The original kidney disease in this case scenario is reflux nephropathy. Therefore, we should have a detailed history of any symptoms or previous lab results documenting recurrent UTI. In addition, a voiding cystourethrogram may be required to evaluate the presence and severity of reflux (1).
Native kidney nephrectomy is not routinely required in such cases. However, it may be a valuable option if the patient has recurrent infection secondary to reflux. Considering the potent immune suppression during the induction and the need for livelong maintenance immune suppression mandates eliminating any confirmed infection source pre-transplantation (1).
I will consider this case is at low immunological risk. On the other hand, the patient is 41 years old lady who was on dialysis for 16 years, which most probably exposed her to long term complications of dialysis (e.g. osteoporosis).
I suggest potent induction using ATG to allow early steroid withdrawal in order to avoid the additive side effects of long-term steroids on the patient health. The maintenance immune suppression can be with dual agents (Tacrolimus and MMF)
References:
1) Ana P Rossi and Christina L Klein. If you decided to go ahead, what is your immunosuppression protocol? © 2021 UpToDate. (Accessed on 4 December 2021)
What else it could be?
What else it could be?
Dear Dr Ahmed,
Do you ask about non-HLA antigens? (as it will be associated with positive CDC and flow cytometry crossmatch. Meanwhile, No detected DSA by Solid-phase assay, which is only specific for HLA antigens)
Other possibilities as summarized in the attached table with a red arrow marking the situation with negative antibody detection by solid-phase assay while there is positive flow cytometry crossmatch (1). causes include:
– Non-HLA antibodies.
– Antibodies against specific loci which were not listed by the DSA assay kits.

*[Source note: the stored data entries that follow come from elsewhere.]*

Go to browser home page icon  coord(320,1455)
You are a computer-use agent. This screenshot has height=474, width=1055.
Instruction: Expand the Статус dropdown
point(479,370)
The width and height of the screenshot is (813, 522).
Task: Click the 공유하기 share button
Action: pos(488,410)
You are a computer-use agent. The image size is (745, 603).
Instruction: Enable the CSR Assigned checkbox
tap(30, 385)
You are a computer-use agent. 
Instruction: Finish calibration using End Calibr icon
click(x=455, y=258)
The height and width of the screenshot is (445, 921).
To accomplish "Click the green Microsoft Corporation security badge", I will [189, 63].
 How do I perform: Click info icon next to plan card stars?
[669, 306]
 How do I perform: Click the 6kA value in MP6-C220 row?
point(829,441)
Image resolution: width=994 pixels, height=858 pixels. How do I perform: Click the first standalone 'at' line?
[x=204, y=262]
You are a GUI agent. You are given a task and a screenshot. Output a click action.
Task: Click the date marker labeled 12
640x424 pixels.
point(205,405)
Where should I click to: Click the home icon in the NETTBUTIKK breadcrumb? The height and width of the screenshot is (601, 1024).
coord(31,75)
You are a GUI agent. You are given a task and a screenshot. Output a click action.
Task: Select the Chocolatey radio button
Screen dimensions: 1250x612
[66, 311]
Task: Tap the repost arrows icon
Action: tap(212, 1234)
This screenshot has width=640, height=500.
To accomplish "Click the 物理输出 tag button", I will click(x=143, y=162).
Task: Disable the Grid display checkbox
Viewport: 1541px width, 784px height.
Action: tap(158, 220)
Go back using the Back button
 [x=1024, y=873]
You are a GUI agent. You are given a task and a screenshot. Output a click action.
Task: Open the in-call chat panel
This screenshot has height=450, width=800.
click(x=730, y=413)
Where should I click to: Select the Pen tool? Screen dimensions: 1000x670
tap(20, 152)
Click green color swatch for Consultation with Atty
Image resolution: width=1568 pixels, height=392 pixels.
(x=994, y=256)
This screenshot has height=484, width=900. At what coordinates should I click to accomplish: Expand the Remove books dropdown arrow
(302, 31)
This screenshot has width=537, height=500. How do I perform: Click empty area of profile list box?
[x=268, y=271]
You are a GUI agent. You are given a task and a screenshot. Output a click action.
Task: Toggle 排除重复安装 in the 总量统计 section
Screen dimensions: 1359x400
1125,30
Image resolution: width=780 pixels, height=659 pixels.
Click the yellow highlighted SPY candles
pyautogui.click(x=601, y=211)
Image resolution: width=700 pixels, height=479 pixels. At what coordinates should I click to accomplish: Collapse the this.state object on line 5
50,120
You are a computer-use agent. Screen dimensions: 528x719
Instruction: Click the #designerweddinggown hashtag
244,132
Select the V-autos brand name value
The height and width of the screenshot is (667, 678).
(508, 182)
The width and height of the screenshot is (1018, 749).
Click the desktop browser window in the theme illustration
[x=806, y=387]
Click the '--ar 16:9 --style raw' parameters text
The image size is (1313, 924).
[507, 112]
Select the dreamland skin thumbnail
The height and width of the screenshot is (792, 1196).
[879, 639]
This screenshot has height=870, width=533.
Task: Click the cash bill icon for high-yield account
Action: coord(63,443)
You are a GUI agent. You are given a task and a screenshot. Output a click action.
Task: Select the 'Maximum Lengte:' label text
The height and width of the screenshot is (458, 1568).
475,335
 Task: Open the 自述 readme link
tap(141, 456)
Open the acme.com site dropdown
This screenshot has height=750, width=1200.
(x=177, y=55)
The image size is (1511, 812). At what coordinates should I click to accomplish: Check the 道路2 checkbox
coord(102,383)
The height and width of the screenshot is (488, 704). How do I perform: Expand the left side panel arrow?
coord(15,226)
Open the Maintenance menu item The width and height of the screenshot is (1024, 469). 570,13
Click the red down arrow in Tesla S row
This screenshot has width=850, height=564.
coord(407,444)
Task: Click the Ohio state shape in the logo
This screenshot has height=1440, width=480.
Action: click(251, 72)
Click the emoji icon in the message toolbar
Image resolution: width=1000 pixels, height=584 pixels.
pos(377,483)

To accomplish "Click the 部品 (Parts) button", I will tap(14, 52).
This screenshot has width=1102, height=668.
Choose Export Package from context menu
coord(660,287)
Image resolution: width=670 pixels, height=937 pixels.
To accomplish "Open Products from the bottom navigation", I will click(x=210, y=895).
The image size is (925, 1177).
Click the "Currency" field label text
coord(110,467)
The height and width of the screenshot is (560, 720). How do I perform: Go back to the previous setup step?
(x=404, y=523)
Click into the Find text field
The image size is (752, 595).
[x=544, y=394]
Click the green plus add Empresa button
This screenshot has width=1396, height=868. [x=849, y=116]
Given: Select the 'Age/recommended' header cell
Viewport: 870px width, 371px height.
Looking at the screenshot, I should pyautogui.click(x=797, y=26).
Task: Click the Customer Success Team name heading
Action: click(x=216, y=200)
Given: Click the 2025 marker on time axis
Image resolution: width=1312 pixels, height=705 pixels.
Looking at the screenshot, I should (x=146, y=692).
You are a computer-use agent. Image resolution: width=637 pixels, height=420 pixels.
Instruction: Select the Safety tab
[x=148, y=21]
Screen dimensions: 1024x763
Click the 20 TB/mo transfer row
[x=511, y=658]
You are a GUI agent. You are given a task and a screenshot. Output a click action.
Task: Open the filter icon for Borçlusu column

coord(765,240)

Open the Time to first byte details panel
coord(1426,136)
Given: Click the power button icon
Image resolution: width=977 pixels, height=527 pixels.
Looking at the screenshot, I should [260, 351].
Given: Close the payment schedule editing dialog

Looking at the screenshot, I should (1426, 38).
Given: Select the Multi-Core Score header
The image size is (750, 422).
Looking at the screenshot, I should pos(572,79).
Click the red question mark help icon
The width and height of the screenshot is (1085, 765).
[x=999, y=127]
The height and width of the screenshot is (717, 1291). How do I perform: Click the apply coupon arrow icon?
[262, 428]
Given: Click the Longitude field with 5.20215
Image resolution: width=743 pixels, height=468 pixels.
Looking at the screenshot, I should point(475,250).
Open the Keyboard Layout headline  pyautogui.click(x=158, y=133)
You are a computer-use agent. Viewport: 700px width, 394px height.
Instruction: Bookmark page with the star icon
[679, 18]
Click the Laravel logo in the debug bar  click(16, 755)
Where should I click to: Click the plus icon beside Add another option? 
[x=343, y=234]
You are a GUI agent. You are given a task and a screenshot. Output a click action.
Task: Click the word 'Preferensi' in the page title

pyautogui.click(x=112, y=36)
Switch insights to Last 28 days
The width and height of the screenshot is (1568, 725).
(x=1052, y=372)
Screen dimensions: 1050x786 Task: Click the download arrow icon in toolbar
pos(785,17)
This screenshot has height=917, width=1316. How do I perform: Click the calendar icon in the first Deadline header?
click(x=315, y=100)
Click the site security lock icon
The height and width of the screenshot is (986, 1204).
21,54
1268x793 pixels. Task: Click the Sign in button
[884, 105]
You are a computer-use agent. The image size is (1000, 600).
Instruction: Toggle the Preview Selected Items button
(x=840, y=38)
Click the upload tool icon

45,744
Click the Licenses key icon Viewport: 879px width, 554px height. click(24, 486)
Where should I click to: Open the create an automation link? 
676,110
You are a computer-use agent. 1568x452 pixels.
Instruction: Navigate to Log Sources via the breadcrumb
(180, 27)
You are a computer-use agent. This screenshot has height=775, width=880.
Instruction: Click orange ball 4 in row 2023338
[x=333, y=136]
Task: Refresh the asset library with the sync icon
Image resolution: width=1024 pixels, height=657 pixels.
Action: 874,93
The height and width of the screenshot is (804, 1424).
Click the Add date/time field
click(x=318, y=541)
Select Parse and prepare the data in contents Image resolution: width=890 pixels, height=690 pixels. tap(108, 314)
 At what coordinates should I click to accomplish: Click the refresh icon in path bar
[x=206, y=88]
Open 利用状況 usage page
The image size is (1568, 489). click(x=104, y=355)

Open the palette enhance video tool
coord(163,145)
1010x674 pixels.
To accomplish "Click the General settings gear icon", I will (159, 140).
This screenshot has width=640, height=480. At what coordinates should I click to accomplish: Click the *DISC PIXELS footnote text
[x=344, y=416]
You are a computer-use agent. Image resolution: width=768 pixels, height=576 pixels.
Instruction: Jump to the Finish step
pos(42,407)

– Newly formed DSA which were absent in the last serum examined for DSA (a new event that led to sensitization).
References:
1) Melissa Y Yeung. Kidney transplantation in adults: Overview of HLA sensitization and crossmatch testing. © 2021 UpToDate. (Accessed on 7 December 2021)
Low level class II antibodies due to high concentrations of class II HLA antigens in T Cells
Wrong as T cells have only class I antigens.
Non-HLA antibodies
Right.
Low level class I antibodies due to high concentration of class II HLA antigens in T Cells
Wrong as T cell have only class I antigens
Technical error
Right. As T cells have class I antigens and B cells have both class I and II antigens ,positive T cell and negative B cell FCXM can be a technical error
May need aggressive induction
Since DSA is negative ,Induction with ATG and maintenance with Tac, MMF and Prednisolone.
Other causes of a positive T cell and negative B cell crossmatch
1)differential expression of HLA class I antigens like Cw, A, B on T and B cells .
2)aberrant expression of HLA class I on B cells
3)impaired binding of anti HLA antibodies.
4) Higher CS used to classify a B cell FCXM.
5)Pronase treatment used for FCXM may unmask cryptic epitopes on T cells leading to false positive T cell FCXM.
6)autoantibody against T cell( ruled out by negative auto cross match)
7)source of cells( HLA class I expression is lower on B cells isolated from deceased donor blood compared to B cells isolated from spleen, lymph node or B cells isolated from living donor blood.